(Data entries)
[Start of section]

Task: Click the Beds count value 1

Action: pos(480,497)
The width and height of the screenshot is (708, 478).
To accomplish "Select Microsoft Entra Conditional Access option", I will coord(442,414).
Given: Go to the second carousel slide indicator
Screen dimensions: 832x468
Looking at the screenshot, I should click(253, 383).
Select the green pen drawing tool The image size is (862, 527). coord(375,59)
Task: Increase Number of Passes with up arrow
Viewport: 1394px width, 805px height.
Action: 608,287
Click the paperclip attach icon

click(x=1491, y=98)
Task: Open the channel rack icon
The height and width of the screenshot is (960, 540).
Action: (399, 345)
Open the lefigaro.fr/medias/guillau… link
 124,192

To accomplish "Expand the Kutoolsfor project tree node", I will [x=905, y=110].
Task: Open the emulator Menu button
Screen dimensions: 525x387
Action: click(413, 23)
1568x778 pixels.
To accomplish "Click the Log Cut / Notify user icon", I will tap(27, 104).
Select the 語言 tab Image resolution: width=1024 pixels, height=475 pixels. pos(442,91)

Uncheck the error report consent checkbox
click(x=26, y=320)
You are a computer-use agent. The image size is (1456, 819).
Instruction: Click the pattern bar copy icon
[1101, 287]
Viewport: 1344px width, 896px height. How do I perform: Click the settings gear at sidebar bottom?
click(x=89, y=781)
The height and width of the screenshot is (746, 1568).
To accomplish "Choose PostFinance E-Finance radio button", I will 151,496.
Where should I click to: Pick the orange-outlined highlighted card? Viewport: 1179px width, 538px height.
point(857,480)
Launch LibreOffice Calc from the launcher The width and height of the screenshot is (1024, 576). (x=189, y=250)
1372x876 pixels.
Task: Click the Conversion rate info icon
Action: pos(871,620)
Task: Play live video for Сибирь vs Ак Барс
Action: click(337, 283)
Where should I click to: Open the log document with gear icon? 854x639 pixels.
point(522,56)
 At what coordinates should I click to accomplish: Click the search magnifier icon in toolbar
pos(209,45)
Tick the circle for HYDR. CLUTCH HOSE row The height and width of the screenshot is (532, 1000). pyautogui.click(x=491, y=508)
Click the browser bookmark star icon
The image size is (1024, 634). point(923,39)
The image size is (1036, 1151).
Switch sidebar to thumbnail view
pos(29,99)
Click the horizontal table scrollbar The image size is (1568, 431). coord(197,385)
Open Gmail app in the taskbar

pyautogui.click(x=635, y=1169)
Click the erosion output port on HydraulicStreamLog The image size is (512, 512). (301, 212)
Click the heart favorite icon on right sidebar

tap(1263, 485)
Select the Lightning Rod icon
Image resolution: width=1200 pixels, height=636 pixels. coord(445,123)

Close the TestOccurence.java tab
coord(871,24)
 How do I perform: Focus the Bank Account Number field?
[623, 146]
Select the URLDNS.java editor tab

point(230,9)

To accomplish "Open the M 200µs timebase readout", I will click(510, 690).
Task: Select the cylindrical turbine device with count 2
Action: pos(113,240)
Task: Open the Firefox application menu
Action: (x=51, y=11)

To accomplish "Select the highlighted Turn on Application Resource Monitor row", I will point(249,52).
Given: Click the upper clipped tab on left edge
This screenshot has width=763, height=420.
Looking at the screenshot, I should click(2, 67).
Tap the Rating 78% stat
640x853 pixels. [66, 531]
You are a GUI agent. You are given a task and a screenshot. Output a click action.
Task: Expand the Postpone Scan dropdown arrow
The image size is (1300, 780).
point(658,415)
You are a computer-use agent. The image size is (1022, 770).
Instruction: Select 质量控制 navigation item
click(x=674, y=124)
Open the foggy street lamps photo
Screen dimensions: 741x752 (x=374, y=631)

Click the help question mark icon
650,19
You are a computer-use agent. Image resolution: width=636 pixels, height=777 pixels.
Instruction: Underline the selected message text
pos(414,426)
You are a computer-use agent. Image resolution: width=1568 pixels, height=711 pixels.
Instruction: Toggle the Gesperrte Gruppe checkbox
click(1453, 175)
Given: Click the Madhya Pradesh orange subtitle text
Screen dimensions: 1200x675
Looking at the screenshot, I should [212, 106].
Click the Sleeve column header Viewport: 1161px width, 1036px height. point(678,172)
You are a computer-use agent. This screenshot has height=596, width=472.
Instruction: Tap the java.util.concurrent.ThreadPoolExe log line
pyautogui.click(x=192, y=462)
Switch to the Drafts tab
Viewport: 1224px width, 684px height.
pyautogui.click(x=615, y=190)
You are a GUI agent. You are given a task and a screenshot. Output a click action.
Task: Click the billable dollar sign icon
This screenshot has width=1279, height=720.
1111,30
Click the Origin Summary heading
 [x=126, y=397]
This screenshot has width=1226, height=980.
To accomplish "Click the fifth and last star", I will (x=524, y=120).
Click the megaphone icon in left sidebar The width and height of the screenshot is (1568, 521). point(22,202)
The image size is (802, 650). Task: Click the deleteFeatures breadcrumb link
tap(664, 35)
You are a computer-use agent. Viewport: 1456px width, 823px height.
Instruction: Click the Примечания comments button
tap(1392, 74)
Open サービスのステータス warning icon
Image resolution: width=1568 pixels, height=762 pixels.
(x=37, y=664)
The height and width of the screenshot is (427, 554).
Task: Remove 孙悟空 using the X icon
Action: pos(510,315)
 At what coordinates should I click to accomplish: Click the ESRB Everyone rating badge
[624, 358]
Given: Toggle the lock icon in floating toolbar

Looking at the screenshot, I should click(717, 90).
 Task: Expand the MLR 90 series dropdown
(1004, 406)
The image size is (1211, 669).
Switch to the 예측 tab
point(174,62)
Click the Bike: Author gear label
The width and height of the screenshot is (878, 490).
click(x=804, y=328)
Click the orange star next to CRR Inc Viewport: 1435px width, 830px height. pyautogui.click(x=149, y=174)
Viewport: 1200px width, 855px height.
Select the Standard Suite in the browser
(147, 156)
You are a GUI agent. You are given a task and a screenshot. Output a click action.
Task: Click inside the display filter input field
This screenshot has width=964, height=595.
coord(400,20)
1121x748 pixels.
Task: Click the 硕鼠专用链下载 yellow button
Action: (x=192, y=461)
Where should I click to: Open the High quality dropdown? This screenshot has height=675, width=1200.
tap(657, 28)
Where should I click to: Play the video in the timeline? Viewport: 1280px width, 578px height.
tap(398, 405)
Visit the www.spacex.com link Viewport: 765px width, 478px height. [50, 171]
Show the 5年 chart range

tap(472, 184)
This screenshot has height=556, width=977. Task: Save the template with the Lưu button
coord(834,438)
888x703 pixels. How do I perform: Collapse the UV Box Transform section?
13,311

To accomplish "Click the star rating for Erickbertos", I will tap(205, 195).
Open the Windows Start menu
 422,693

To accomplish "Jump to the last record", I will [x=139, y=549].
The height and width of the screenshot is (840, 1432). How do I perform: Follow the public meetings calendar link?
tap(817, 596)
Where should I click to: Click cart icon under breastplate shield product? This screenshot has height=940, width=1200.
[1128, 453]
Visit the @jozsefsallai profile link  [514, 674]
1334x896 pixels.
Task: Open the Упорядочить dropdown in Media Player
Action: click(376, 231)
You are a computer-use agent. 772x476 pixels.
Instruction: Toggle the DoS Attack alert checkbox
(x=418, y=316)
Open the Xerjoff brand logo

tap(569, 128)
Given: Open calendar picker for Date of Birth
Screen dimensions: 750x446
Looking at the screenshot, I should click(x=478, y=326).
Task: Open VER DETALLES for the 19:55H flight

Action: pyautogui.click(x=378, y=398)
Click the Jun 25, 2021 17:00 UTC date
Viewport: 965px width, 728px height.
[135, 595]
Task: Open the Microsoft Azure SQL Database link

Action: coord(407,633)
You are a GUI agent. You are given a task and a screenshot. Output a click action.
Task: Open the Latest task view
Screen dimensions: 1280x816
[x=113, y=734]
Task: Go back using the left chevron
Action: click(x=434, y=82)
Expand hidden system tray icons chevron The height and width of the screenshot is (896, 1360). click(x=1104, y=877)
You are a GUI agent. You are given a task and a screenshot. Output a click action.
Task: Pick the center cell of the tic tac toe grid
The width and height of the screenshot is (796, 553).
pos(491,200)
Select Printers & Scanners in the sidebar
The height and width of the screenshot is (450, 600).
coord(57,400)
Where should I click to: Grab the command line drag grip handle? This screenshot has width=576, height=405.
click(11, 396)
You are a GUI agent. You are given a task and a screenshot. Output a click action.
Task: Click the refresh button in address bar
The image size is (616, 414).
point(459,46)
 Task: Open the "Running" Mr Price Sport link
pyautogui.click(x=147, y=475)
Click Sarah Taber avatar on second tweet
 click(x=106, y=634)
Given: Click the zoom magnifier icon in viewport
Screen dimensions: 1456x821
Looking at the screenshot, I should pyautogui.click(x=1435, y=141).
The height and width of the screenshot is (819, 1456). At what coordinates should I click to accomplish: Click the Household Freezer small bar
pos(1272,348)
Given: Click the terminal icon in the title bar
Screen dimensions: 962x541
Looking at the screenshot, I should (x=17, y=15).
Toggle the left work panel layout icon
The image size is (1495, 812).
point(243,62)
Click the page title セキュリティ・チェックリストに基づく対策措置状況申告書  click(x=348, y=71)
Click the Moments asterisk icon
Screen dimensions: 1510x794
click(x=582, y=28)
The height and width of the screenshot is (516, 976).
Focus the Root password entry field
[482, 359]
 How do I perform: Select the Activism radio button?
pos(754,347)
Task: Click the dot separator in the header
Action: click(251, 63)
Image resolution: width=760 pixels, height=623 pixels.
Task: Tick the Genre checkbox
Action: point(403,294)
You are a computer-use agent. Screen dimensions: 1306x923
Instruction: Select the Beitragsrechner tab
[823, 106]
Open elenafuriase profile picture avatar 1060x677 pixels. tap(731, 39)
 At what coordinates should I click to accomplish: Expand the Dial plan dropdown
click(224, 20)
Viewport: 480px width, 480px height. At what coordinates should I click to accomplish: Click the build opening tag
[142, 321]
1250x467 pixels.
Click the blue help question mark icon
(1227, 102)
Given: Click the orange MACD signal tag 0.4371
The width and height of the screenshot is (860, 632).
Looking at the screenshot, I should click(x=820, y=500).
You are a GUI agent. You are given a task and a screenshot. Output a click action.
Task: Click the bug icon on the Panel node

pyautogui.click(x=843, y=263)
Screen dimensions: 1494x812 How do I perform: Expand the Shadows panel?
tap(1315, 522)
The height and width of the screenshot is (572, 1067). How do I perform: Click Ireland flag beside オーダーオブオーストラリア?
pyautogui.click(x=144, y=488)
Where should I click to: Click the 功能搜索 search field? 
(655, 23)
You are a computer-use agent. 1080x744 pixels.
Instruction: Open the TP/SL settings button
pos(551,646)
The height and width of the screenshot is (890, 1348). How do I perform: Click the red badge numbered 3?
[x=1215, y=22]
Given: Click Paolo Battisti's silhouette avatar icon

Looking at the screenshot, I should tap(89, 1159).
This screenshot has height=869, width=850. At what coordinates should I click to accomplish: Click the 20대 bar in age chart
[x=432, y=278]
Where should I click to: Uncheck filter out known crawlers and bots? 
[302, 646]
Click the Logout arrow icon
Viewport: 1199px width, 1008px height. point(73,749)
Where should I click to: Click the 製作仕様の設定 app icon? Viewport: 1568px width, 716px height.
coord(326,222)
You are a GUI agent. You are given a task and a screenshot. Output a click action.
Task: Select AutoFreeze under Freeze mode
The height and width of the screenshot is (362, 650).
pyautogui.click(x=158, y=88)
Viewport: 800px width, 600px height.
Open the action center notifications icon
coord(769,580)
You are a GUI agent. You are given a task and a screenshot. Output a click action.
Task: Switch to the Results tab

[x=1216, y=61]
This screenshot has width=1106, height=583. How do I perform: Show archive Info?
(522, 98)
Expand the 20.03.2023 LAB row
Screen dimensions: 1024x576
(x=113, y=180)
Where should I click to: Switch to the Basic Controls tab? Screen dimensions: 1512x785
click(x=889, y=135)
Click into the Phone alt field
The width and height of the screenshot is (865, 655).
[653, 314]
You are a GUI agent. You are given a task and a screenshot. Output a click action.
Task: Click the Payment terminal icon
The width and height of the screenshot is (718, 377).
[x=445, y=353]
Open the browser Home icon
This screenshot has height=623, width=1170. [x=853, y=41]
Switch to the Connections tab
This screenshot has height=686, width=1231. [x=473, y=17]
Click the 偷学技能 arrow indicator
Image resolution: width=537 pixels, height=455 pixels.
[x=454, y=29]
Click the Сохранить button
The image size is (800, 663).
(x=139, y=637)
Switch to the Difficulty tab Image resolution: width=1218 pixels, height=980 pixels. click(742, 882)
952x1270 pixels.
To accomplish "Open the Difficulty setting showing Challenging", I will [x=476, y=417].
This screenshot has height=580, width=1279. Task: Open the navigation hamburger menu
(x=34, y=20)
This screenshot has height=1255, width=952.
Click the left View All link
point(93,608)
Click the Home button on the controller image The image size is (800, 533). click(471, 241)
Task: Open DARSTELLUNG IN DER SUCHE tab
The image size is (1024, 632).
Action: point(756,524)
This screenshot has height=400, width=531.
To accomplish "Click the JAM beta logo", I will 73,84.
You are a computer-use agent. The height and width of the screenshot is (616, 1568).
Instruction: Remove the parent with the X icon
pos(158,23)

[End of section]

YOUR INSTRUCTIONS: Work out how many lines in the preceding data include the word "Difficulty". State only that number.

SOLUTION BELOW: 2